→ REQUIREMENT 1: Copy the entries verbatim, from the first line of the entries through the line containing "coordinates (1434, 310).", including that line.

→ EXCERPTED TEXT:
▽
I try create DataFrame from Hive table. But I bad work with Spark API.
I need help to optimize the query in method getLastSession
, make two tasks into one task for spark:
val pathTable = new File("/src/test/spark-warehouse/test_db.db/test_table").getAbsolutePath
val path = new Path(s"$pathTable${if(onlyPartition) s"/name_process=$processName" else ""}").toString
val df = spark.read.parquet(path)
def getLastSession: Dataset[Row] = {
val lastTime = df.select(max(col("time_write"))).collect()(0)(0).toString
val lastSession = df.select(col("id_session")).where(col("time_write") === lastTime).collect()(0)(0).toString
val dfByLastSession = df.filter(col("id_session") === lastSession)
dfByLastSession.show()
/*
---------- ---------------- ------------------ -------
|id_session| time_write| key| value|
---------- ---------------- ------------------ -------
|alskdfksjd|1639950466414000|schema2.table2.csv|Failure|
*/
dfByLastSession
}
PS. My Source Table (for example):
name_process | id_session | time_write | key | value |
---|---|---|---|---|
OtherClass | jsdfsadfsf | 43434883477 | schema0.table0.csv | Success |
OtherClass | jksdfkjhka | 23212123323 | schema1.table1.csv | Success |
OtherClass | alskdfksjd | 23343212234 | schema2.table2.csv | Failure |
ExternalClass | sdfjkhsdfd | 34455453434 | schema3.table3.csv | Success |
CodePudding user response:
You can use row_number
with Window like this:
import org.apache.spark.sql.expressions.Window
val dfByLastSession = df.withColumn(
"rn",
row_number().over(Window.orderBy(desc("time_write")))
△
→ RECORDS SUPPLIED:
▽
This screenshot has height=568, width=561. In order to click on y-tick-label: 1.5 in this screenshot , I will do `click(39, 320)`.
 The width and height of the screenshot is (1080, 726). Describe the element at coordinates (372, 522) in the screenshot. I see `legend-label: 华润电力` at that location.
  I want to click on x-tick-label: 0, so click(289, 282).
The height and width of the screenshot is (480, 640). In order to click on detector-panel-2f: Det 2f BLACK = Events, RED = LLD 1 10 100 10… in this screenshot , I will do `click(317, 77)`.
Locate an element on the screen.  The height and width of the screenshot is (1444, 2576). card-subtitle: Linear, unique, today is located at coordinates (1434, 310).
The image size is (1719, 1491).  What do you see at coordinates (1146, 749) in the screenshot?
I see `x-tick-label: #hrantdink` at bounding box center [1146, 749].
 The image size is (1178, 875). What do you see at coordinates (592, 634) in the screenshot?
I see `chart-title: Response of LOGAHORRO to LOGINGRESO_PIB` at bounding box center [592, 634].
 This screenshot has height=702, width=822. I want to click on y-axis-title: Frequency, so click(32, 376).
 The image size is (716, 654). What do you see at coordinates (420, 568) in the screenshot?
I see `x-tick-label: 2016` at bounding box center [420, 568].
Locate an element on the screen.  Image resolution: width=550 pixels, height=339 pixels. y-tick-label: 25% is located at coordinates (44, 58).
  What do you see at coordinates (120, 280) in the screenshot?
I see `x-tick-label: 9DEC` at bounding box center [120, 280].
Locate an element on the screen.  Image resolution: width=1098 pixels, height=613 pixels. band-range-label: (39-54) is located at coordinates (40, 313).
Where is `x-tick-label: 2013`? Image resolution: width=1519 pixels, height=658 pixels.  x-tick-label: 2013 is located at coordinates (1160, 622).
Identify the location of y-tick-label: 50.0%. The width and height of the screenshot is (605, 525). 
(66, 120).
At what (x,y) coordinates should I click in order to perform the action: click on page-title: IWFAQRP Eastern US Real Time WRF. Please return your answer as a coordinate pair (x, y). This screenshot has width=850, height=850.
△
→ REQUIREMENT 2: Extend the forum thread on the Spark query from the point where it stops.

→ TASK RESULT 1:
This screenshot has height=568, width=561. In order to click on y-tick-label: 1.5 in this screenshot , I will do `click(39, 320)`.
 The width and height of the screenshot is (1080, 726). Describe the element at coordinates (372, 522) in the screenshot. I see `legend-label: 华润电力` at that location.
  I want to click on x-tick-label: 0, so click(289, 282).
The height and width of the screenshot is (480, 640). In order to click on detector-panel-2f: Det 2f BLACK = Events, RED = LLD 1 10 100 10… in this screenshot , I will do `click(317, 77)`.
Locate an element on the screen.  The height and width of the screenshot is (1444, 2576). card-subtitle: Linear, unique, today is located at coordinates (1434, 310).

→ TASK RESULT 2:
).filter("rn=1").drop("rn")
dfByLastSession.show()
However, as you do not partition by any field maybe it can degrade performances.
Another thing you can change in your code, is using struct ordering to get the id_session
associated with most recent time_write
with one query:
val lastSession = df.select(max(struct(col("time_write"), col("id_session")))("id_session")).first.getString(0)
val dfByLastSession = df.filter(col("id_session") === lastSession)